### Task prompt
Given the listing below, the answer must be only the number of lines containing the string "Select".

- - - - - - -

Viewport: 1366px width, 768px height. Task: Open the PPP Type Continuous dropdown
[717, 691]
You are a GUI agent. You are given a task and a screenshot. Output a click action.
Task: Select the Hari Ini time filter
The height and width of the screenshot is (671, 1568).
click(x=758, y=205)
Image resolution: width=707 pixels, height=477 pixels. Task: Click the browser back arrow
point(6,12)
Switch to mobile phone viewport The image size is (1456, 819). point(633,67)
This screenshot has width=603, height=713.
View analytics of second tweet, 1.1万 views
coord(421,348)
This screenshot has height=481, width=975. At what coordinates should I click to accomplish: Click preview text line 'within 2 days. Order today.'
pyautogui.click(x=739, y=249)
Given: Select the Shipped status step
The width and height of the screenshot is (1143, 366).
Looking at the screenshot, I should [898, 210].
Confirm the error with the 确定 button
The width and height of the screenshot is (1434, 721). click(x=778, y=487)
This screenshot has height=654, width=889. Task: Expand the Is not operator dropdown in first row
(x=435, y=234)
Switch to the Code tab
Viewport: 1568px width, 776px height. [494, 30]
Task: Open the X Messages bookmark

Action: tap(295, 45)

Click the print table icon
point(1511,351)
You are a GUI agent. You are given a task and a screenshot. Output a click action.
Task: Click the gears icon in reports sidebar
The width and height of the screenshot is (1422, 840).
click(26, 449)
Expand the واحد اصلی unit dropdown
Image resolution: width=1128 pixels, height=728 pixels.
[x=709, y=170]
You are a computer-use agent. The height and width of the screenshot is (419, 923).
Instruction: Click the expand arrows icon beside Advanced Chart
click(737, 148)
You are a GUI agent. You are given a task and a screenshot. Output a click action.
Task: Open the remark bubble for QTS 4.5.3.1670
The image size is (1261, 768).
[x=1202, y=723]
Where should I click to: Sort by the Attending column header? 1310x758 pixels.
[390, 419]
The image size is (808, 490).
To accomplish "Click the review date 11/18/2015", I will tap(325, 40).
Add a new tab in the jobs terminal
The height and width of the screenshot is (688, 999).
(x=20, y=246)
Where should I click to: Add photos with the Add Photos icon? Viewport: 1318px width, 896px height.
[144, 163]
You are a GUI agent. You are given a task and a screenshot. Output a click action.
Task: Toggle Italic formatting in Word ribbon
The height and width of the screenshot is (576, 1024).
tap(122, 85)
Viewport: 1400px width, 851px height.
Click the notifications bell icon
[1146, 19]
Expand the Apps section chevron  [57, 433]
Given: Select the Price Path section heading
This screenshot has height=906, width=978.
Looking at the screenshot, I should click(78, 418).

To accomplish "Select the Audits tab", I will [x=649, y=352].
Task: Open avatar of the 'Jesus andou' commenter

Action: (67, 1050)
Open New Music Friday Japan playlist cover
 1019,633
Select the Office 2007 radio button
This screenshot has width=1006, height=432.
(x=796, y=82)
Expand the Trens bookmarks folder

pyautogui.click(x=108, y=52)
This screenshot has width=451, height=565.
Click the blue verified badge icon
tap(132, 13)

- - - - - - -

### Task result
5